Think the case (not shown) wherein the springs get completely vertical to the long axis of the two rods. The srpings are "completely" compressed, however the "spring force" between the rods becomes zero.

 

Thanks

Manolis Pattakos

 

 

[gruntguru]

You need a bellville washer (disc spring/ conical spring). Clutch diaphragms have used them for years.

 

The force and rate you require is very low - you might be able to find an off-the-shelf clutch diaphragm (eg from a motorcycle) where you can use the force at the tips of the "fingers". (The clutch assembly uses the much higher force at the base of the disc for clamping)

 

 

Or you can use off-the-shelf bellville washers and stack them in series or parallel to adjust the rate down or up.

Edited by gruntguru, 11 February 2023 - 09:01.

[manolis]

Hello Gruntguru.

 

You write: "You need a bellville washer (disc spring/  conical spring)."

 

 

If you mean that "conventional springs cannot do the job", take a look at the following drawing:

 

 

In the mechanism shown in my previous post, at the first part of the compression (area inside the blue rectangle, springs at small angles relative to the “axial motion”) the mechanism behaves as a conventional spring wherein the more you compress it, the larger the reaction force.

 

But after a point (area inside the red rectangle, springs at large angles from the “axial motion”) the more you compress the mechanism, the less the reaction force.

 

At the last part of its compression (springs almost vertical to the “axial motion”), the mechanism behaves as a spring that gets softer and softer as it is compressed.

 

Compare the part of the curve A inside the red rectangle with what Kevins is looking for (first post in this thread).

 

The reason for using a pair of coil springs is to cancel out bending loads on the rods and reduce friction.

 

Thanks

Manolis Pattakos

 

[gruntguru]

Hi Manolis and welcome back - its great to have your expertise posting here.

 

I did not mean that "conventional springs cannot do the job"
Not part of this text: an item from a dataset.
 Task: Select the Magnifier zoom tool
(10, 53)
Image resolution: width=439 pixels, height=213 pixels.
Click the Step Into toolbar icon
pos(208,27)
I meant mean that a Belleville washer is a better solution than conventional springs plus a mechanism.

[manolis]

Hello Gruntguru and thanks.

 

At the end, with the leaning coil springs what is actually made is a long stroke “belleville” spring / washer.

 

If it is not easy for Kevins to find the required set of belleville springs/ washers, explain to him (in better English than mine) how to use conventional coil springs to achieve what he wants.

 

Thanks

Manolis Pattakos

[kevins]

Hi all and sorry for my delay in getting back.

 

I *think* I now understand the solution proposed by Manolis.

 

In the resting position, the springs are nearly aligned with the force pushing against them and thus "push back" with all their force.

 

But, as they get compressed they become more aligned with the top of the "T" and a larger portion of the spring force is actually pushing against the middle of the "T", in effect against each other? Is this it?

 

I'll look into bellville washers too, thanks.

[manolis]

 

In the resting position, the springs are nearly aligned with the force pushing against them and thus "push back" with all their force.

 

But, as they get compressed they become more aligned with the top of the "T" and a larger portion of the spring force is actually pushing against the middle of the "T", in effect against each other? Is this it?

 

 

Hello Kevins.

 

Yes.

 

Thanks

Manolis Pattakos